- _TASK TO COMPLETE_: How would you continue the passage on the fragmenting extended family, picking up after its last sentence?

- _SOURCE EXTRACT_:
----------------------------------------

As the extended family fragments, the control that it once enjoyed over the socialization of the young diminishes. In a more traditional day, children may have remained within the protective social environment of their own lineage or close relatives, where they were trained in life skills and in which they found companionship. This protective enclosure shrinks as the cohesion of the family dissolves, as greater mobility driven by the search of jobs creates a heterogeneous community, and as the young increasingly choose their own companions.
Meanwhile, the relationship of brothers to their married sisters is altered since they no longer share the same resource base. Because brothers are slower to intervene in domestic quarrels on their sisters' behalf, women find themselves subject to the whims and blows of their husbands as they never had been before. Moreover, married couples are more inclined to set up their own households at some distance from relatives on either side. Hence, the social and geographical distance grows between the nuclear family and their kin, leaving the spouses and children free to establish their own household rules, but without the protection on which they would have been able to rely previously. Even adoption changes its function so that instead of bonding lineages, one of the major purposes it served in the past, it becomes a welfare strategy to provide a home for a child not otherwise provided for.

----------------------------------------

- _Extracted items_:
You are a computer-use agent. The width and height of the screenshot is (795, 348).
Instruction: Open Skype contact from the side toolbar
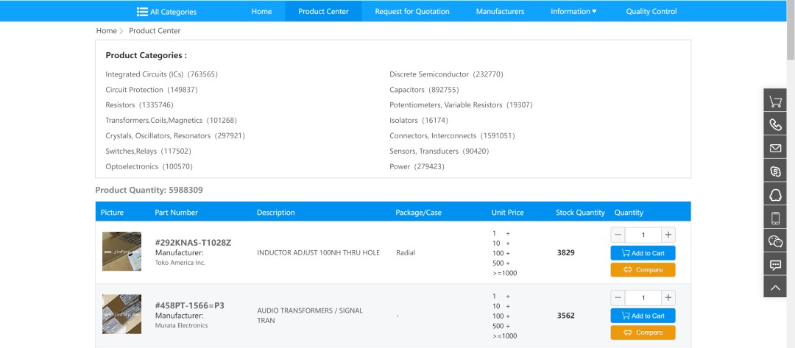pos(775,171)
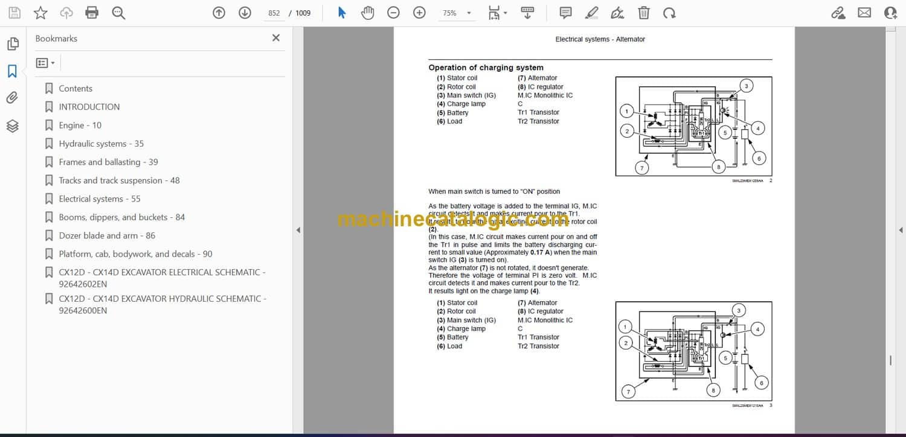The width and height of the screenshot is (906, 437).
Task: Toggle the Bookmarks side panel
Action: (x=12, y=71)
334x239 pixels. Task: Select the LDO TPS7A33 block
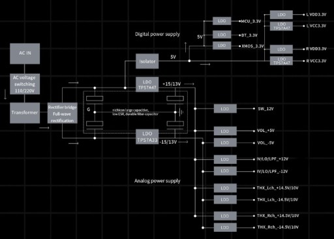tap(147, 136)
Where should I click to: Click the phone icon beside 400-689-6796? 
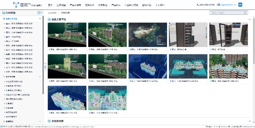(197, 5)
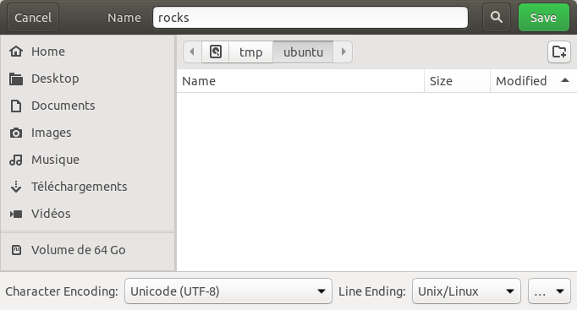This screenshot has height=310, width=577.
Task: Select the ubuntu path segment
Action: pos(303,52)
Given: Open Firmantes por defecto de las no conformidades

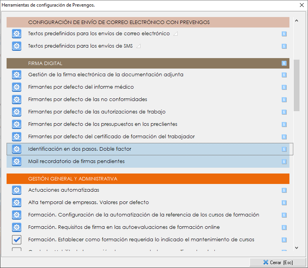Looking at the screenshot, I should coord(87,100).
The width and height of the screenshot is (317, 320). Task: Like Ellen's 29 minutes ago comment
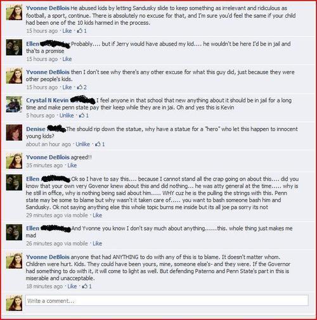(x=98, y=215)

----------------------------------------

- _THE RESPONSE_:
The monetization of the economy has profound effects on land practices as well. Land is being commodified and alienated today as it never would have when it was unrivaled as the main resource. As the importance of the lineage wanes, the traditional corporate ownership of land is yielding to individual ownership. With the rise in importance of the nuclear family, land inheritance practices are also changing-from inheritance through the matrilineage to a father-son pattern. The confusion between the traditional inheritance practices and the modern ones invariably lead to a multiplication of contested land cases, many ending up in court. This generates further conflict between relatives and results in still further divisions in the extended family. Moreover, as the land passes increasingly out of lineage control, women, who were once widely regarded as guardians of the land, find themselves stripped of still another role they enjoyed in an earlier day.
There are other strains on the relationship between men and women brought on by economic modernization. With employed men absent much of the day, women's domestic work load increases. With their daughters at school during the day and fewer female relatives to share this work load, women find themselves taking on a disproportionate part of the domestic work load. On the other hand, women are losing opportunities for exercising informal authority in their community inasmuch as many of these were embedded in the lineage, which is waning in importance. As women seek wage employment, they are often seen by men as competitors for a limited number of paying jobs. To regard the sexes as in competition constitutes a radical redefinition of the traditional male-female relationship, for in a traditional society they served very different but complementary roles with very little overlap between them.
The introduction of a cash economy also changes the way in which political authority is exercised. If traditional chiefs have lost a good measure of their real authority today, it is because they do not exercise any control over money, the new resource that is replacing land. Nonetheless, chiefs enjoy respect from their people, perhaps even more than formerly, because they are utilized as a buffer against the modern government and a protection against monopolization of power by elected political officials.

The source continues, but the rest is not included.